Tilopa wrote:However, there are two teachings which sound similar but explain different things and I think this is where confusion sometimes arises.
Dependent origination - as in the 12 links - which explains the arisal and continuation of samsaric rebirths. It includes the link of ignorance, the antidote to which is the wisdom realizing emptiness/selflessness, but is not itself an explanation of emptiness.
Dependent arising as in nothing comes into existence without depending on its causes and conditions, parts and imputed label. This is a teaching on emptiness and is said to be a relatively easy way to understand what is really meant by "lack of inherent existence".
Dependent arising -- in terms of the twelve links or in terms of any dharmas whatsoever -- means that those dependent phenomena (including the 12 links) are empty of inherent existence
Luke wrote:His main point is that the Buddhist concept of emptiness is really the interdependence of all things. Do you agree with this?
TMingyur wrote:emptiness and dependent origination do not really exist but are mere thoughts which are however valid in their own contexts.
Pema Rigdzin wrote:If someone would like to explain to me how they feel emptiness is somehow not synonymous with dependent origination, I'd love to see such an explanation.
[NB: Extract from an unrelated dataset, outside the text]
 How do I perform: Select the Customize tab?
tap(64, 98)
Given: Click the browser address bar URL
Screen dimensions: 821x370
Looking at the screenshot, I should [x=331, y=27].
Pema Rigdzin wrote:They are beyond the four mistaken thoughts (existence, nonexistence, both, or neither) because they are dependently originated.
tobes wrote:Add in Yogacaran influenced thinkers (such as Shantarakshita), Tantric influenced thinkers (really, most Tibetans), plus the Chinese Madhyamakins and you have many variations and complications.
Pema Rigdzin wrote:... If someone would like to explain to me how they feel emptiness is somehow not synonymous with dependent origination, I'd love to see such an explanation.
Huifeng wrote:I'd still rather use the term "dependent origination" than "interdependence", not just for the fact that the former is an actual term used by the Buddha and Buddhist traditions, whereas the latter is not strictly found in all traditions. There is a difference, and it is an important one.
Yeshe D. wrote:tobes wrote:Add in Yogacaran influenced thinkers (such as Shantarakshita), Tantric influenced thinkers (really, most Tibetans), plus the Chinese Madhyamakins and you have many variations and complications.
Yes, I agree that there are different interpretations. Nevertheless, the Laṅkāvatāra Sūtra tells us that by seeing that all phenomena lack self-nature (niḥsvabhāva), one abandons the view of arising, duration, and dissolution (utpādasthitibhaṅga). The Mañjuśrīparivartāparaparyāyā Saptaśatikā Prajñāpāramitā Sūtra states that the development of prajñāpāramitā is where no phenomenon arises or ceases.
In practice, a yogī in meditative equipoise attends to what is conventionally designated as the flow of the mind-stream with nonconceptual gnosis (nirvikalpajñāna) after having correctly removed all concepts (vikalpā) of apprehended (grāhya), apprehender (grāhaka), individual phenomena (dharmā), characteristics (lakṣaṇā), arising (utpāda), duration (sthiti), and dissolution (bhaṅga), as well as the remedial concepts of nonarising (anutpāda), selflessness (nairātmya), emptiness (śūnyatā), etc.